Her ne kadar da bu detay bütün okurlarımızı kapsamasa da önemine binaen bu konuya yer vermeyi uygun gördük. Öncelikle tahsil edilemeyen kamu alacaklarının yeniden yapılandırılmasını gerektiren nedenler nelerdir? Kısaca bu konuya bakalım. Vergi affı uygulamaları incelendiğinde, bir vergi affına gidilip gidilmemesini etkileyen çeşitli nedenlerin bulunduğu görülmektedir. Bunların başında siyasi nedenler gelmektedir. Nitekim af kararı her şeyden önce siyasi bir nitelik taşımaktadır. Ancak, bunun yanında sosyal, ekonomik, mali, psikolojik, teknik ve idari nedenleri de göz önünde tutmak gerekmektedir. Çünkü bir vergi affı uygulamasına gidilmesinde, sayılan bu nedenlerden bir ya da birkaçı aynı anda bulunabilmektedir.
Vergi aflarının temelini oluşturan bu nedenler arasında en önemlisi yüksek enflasyona maruz olan ülkemizin ekonomik nedenlerine bağlıdır. Ekonomik sebeplerin temelinde de iki unsur bulunmaktadır. Bunlardan ilki, belge düzenin yerleşmemiş olması nedeniyle gizlenmiş gelirlerin, beyan edilmeyen servetlerin ve yasalara uygun düşmeyecek şekilde ülke dışına kaçırılan sermayenin, meşru ekonomiye kazandırılarak ülke içerisinde yatırıma dönüşmesini sağlamak diğeri ise gerek yüksek enflasyonun gerekse izlenen istikrarsız politikaların varlığı sebebiyle mükellefler üzerinde yaratılan olumsuz etkilerin giderilmesidir. Söz konusu olumsuz koşullar mükelleflerin; gelirlerinin azalmasına, mali yükümlülüklerini zamanında ve tam olarak yerine getirememelerine, artan gecikme zammı ve faizlerle büyük bir borç yükü altında kalmalarına, üstelikte ekonomik hayattan çekilmek zorunda kalmaları sonucunun doğmasına neden olmaktadır.
Şirket yönetimleri yapılandırma kararı verirken doğal olarak ekonomik nedenler etken olmaktadır.
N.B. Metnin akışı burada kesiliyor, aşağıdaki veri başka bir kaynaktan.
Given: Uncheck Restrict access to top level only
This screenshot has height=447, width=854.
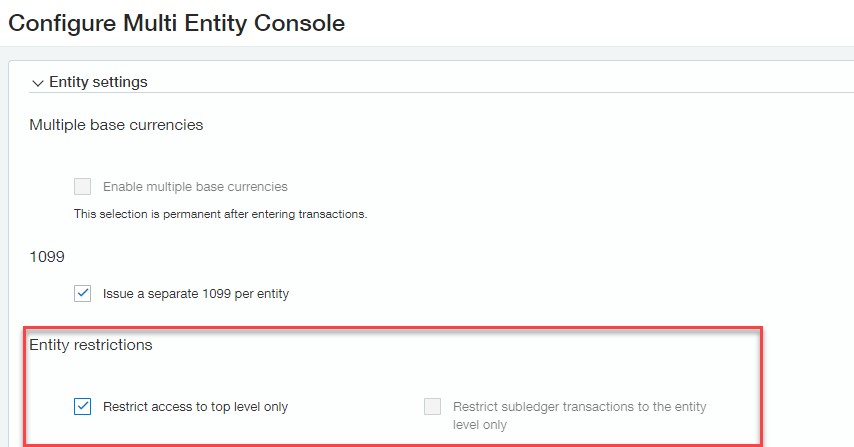Looking at the screenshot, I should point(83,406).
Bu aşamada yapılandırma kanunlarındaki ödemenin peşin ya da taksitle mi olacağı, taksit sayısı, borçlarla ilgili davalardan vazgeçilip geçilmeyeceği gibi birçok noktayı dikkatle değerlendirmelidir. Bu noktalardan biri de ekonomik nedenler arasında saydığımız ikinci nedenle ekonomik hayattan çıkmak zorunda kalan ortak ve yöneticilerden önceki yönetimin/ortakların şirketin vergi ve sigorta borçlarına ilişkin sorumluluklarının, yapılandırmayı kabul ederek ödeyecek olan yeni yönetime/ortaklara geçip geçmeyeceği hususudur.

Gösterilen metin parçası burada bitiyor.